● **Enunciado 1**
Reproduza sem alterações o trecho dos registros que vai da linha que contém "You are a GUI" até o fim dos registros, incluindo as duas pontas. Deixe as imagens fora da resposta.

● **Trecho do texto**
......

Para Celia Collet (2006, p. 272), a escola, entre os Bakairi parece, em um primeiro
momento, estar completamente alheia aos processos e aos contextos “tradicionais” nativos de
aprendizagem, pois os Bakairi fazem questão de que ela seja ‘como a do branco’ e para isso
se esforçam em copiar a disciplina, as maneiras e o conhecimento das ‘coisas da cidade’.
Todavia, ela acrescenta:
Com o tempo, através de várias evidências, comecei a perceber que o
método característico da escola bakairi não diferia muito do ‘não escolar’,
sendo centrado na ritualização e na performance, bem como na pedagogia da
repetição. O que me levou a essa conclusão foi uma questão que me
apresentou desde o início da pesquisa. Percebia que a escola era uma
instituição extremamente valorizada pelos bakairi, o que era demonstrada
pela baixíssima abstenção nas aulas, pela longa distância que os alunos de
outras aldeias percorriam diariamente para chegar à escola, pela ansiedade
que demonstravam os alunos à espera do horário da aula, pela excitação que
demonstram por estar na escola, pelo tempo gasto em preparar seus corpos
para ir à aula, pelo lugar de destaque que ocupa o prédio escolar nas aldeias,
pela preocupação dos pais diante do estudo dos filhos e pela valorização da
posição do professor. Por outro lado, também, observava que os conteúdos
escolares não eram tratados com a mesma importância, seja por parte dos
alunos, seja pelos professores. A maioria dos alunos não tem o hábito de
estudar em casa, abrindo o caderno somente para fazer suas ‘tarefas’ ou para
‘decorar’ o conteúdo da prova, e reclamando muito de ter que ler ou estudar
– dizendo que ‘a cabeça dói’ – em decorrência do privilégio da oralidade e
da observação na transmissão do conhecimento, o que faz com que o hábito
de ler ou estudar ainda seja um comportamento muito distante das formas de
aprendizado a que estão acostumados. (COLLET, 2006, p. 274).

......

Dados de apontamento para capturas de tela:
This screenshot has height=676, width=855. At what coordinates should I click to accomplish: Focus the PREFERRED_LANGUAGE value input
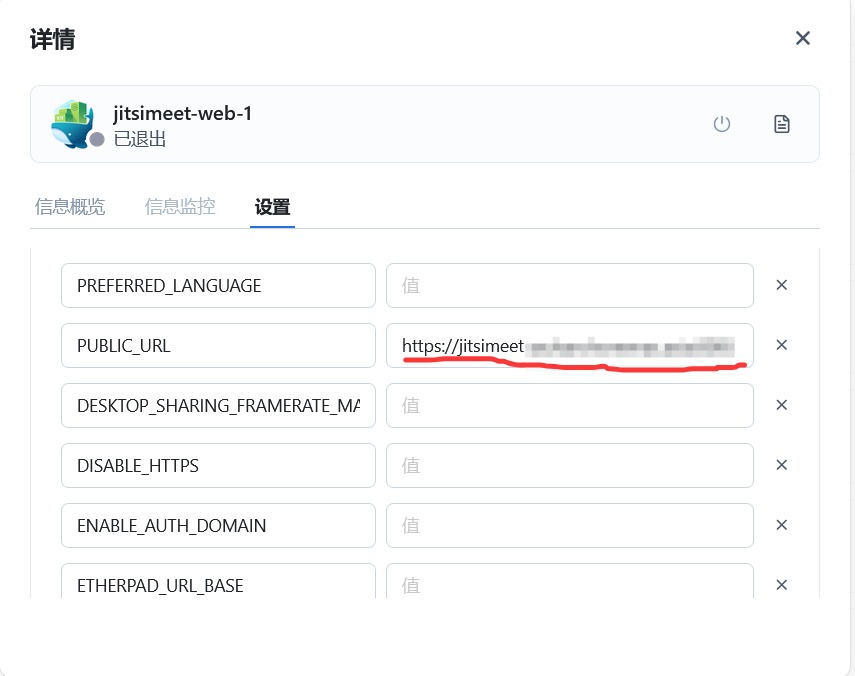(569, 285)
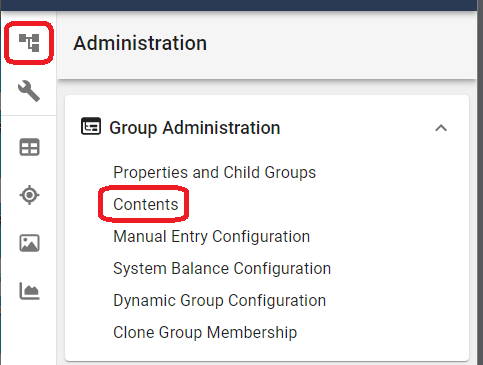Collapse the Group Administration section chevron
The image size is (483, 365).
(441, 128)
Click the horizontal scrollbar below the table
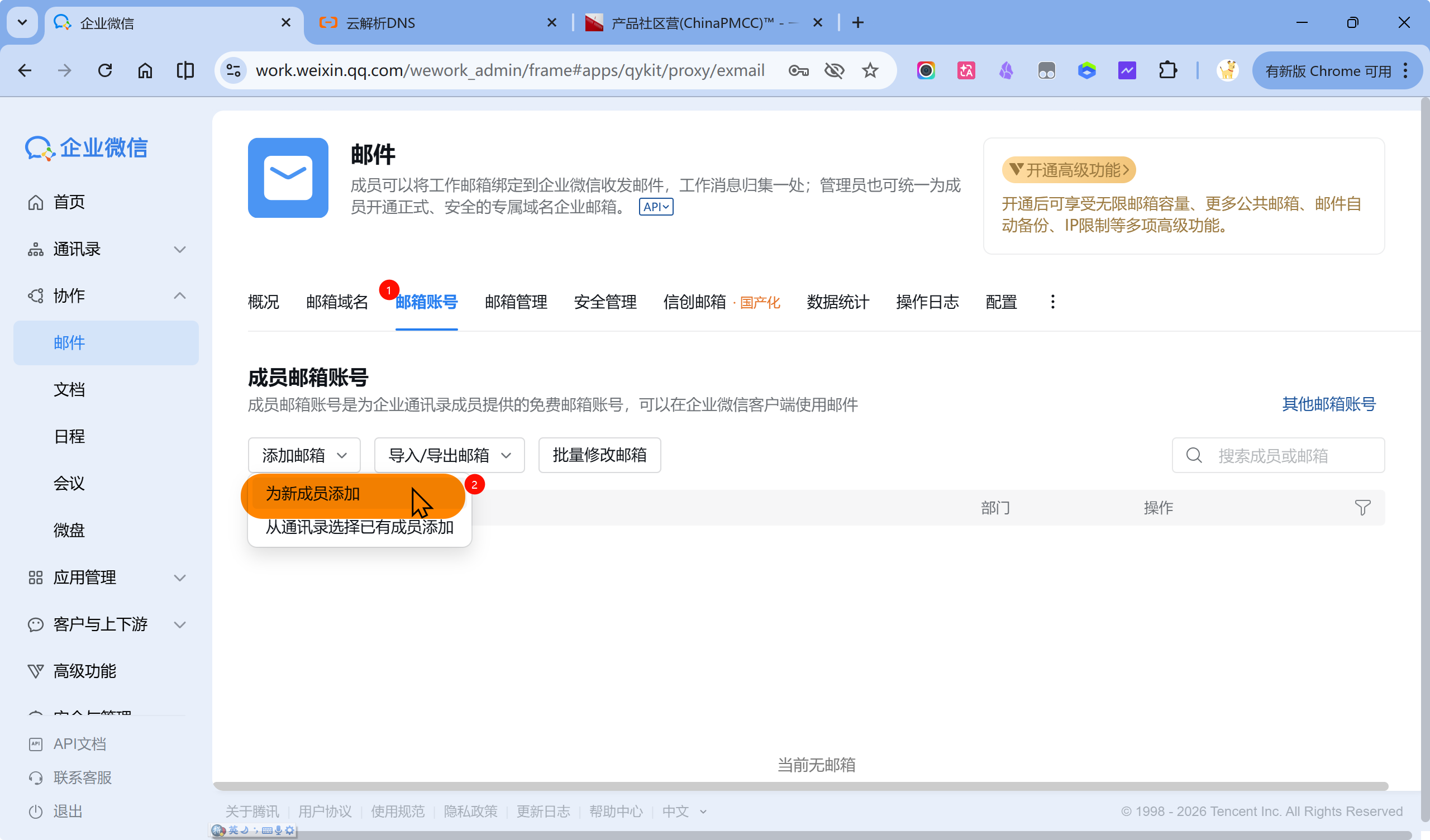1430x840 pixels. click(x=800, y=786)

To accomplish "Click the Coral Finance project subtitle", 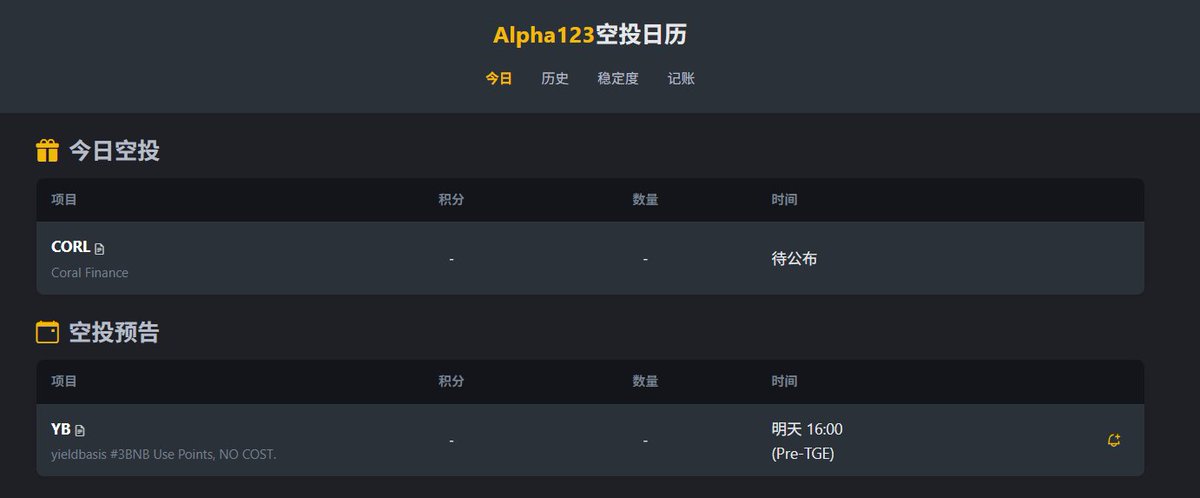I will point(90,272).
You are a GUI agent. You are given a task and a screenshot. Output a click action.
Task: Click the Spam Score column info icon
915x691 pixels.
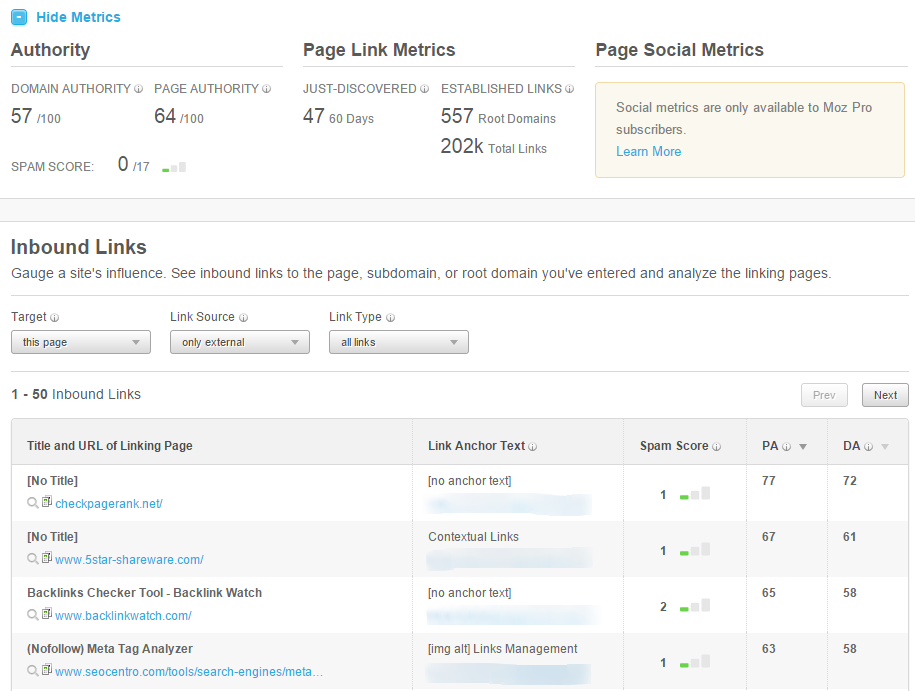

......

● **Enunciado 2**
Resuma em três frases o trecho sobre a escola entre os Bakairi.

● **Resposta completa 1**
You are a GUI agent. You are given a task and a screenshot. Output a click action.
Task: Click the Spam Score column info icon
915x691 pixels.

● **Resposta completa 2**
Para Celia Collet, a escola entre os Bakairi parece, num primeiro momento, alheia aos processos tradicionais de aprendizagem, pois eles querem que seja como a do branco. Com o tempo, ela percebeu que o método dessa escola não diferia muito do não escolar, centrado na ritualização, na performance e na repetição. Notou ainda que a escola é muito valorizada pelos Bakairi, mas que alunos e professores não dão a mesma importância aos conteúdos escolares.